--- YOUR OBJECTIVE ---
Pull out each line of the data that includes the word "computer".

--- DATA PROVIDED ---
# # # #
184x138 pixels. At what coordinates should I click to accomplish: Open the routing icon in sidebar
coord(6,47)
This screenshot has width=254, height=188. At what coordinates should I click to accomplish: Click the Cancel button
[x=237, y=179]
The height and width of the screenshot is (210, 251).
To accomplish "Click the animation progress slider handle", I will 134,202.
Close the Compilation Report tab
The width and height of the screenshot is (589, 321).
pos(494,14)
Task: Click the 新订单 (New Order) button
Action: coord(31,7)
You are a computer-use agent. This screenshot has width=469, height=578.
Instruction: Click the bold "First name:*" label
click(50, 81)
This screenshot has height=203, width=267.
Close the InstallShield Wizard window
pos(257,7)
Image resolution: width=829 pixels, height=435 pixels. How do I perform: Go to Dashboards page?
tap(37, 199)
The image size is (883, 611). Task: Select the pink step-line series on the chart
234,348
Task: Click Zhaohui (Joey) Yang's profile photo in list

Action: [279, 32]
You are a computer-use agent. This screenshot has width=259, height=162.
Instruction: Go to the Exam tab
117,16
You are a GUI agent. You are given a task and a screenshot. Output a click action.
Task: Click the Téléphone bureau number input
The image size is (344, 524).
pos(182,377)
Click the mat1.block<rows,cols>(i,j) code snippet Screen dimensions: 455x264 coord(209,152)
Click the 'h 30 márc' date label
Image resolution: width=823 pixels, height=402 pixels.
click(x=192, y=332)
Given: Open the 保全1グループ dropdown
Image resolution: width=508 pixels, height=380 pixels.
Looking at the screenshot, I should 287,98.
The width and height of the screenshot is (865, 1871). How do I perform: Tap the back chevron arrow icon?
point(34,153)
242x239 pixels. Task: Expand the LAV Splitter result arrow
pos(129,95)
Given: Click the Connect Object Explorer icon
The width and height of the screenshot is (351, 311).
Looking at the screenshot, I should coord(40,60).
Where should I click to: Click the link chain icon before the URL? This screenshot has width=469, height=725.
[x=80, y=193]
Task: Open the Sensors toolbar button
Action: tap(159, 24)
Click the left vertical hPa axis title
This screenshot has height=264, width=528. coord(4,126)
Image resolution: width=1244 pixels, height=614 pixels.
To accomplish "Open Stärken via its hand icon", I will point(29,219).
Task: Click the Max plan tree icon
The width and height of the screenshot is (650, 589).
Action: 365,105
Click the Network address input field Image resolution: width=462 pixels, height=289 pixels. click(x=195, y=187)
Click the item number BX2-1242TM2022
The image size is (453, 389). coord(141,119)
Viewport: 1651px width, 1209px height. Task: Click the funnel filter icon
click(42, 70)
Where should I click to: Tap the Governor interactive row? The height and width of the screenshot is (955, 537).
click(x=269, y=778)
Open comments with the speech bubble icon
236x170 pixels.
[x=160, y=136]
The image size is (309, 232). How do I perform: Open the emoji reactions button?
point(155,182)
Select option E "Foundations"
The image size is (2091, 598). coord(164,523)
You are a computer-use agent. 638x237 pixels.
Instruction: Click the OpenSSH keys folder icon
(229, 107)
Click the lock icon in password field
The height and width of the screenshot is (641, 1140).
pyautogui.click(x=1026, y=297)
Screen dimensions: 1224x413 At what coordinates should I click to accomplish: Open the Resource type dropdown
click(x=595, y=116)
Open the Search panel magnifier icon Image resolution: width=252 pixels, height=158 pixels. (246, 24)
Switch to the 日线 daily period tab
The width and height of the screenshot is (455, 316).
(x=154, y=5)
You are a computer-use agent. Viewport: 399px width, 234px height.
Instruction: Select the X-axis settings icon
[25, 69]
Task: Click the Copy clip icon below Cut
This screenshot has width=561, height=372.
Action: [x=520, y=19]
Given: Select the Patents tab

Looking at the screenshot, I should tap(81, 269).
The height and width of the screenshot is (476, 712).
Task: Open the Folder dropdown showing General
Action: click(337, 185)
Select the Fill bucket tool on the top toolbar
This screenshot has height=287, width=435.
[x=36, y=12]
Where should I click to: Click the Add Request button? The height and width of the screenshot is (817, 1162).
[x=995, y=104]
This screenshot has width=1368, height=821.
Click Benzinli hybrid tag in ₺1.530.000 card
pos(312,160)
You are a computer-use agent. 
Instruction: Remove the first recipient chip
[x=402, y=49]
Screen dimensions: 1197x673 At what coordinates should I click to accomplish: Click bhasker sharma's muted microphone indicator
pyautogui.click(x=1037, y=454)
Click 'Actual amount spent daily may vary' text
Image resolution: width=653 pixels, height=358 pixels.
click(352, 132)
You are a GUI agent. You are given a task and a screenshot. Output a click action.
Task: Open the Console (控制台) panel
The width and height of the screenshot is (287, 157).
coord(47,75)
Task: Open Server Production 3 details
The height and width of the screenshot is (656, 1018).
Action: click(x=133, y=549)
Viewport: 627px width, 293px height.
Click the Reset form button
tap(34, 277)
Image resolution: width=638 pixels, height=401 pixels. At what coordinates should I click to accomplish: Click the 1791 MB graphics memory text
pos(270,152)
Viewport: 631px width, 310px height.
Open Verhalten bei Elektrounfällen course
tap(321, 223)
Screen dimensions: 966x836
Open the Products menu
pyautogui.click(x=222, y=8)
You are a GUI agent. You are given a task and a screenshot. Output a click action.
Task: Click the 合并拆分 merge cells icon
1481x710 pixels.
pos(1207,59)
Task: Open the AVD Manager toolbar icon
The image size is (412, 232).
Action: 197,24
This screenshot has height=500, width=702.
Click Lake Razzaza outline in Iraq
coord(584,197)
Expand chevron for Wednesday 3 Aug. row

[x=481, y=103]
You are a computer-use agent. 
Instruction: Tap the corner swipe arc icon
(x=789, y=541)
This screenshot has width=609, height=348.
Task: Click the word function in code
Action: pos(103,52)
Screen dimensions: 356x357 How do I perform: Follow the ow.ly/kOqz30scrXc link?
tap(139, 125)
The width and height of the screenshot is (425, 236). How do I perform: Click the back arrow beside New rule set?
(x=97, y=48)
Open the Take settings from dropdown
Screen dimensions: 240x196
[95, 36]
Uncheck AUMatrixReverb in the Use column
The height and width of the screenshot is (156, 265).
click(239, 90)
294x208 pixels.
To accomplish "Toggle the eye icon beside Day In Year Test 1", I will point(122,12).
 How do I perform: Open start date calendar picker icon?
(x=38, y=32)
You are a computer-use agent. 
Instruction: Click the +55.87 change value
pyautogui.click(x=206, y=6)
# # # #
--- REPLY TO THE TASK ---
You are a computer-use agent. This screenshot has width=469, height=578.
You are a computer-use agent. This screenshot has width=259, height=162.
You are a computer-use agent. 638x237 pixels.
You are a computer-use agent. Viewport: 399px width, 234px height.
You are a computer-use agent. 
You are a computer-use agent. 
You are a computer-use agent. 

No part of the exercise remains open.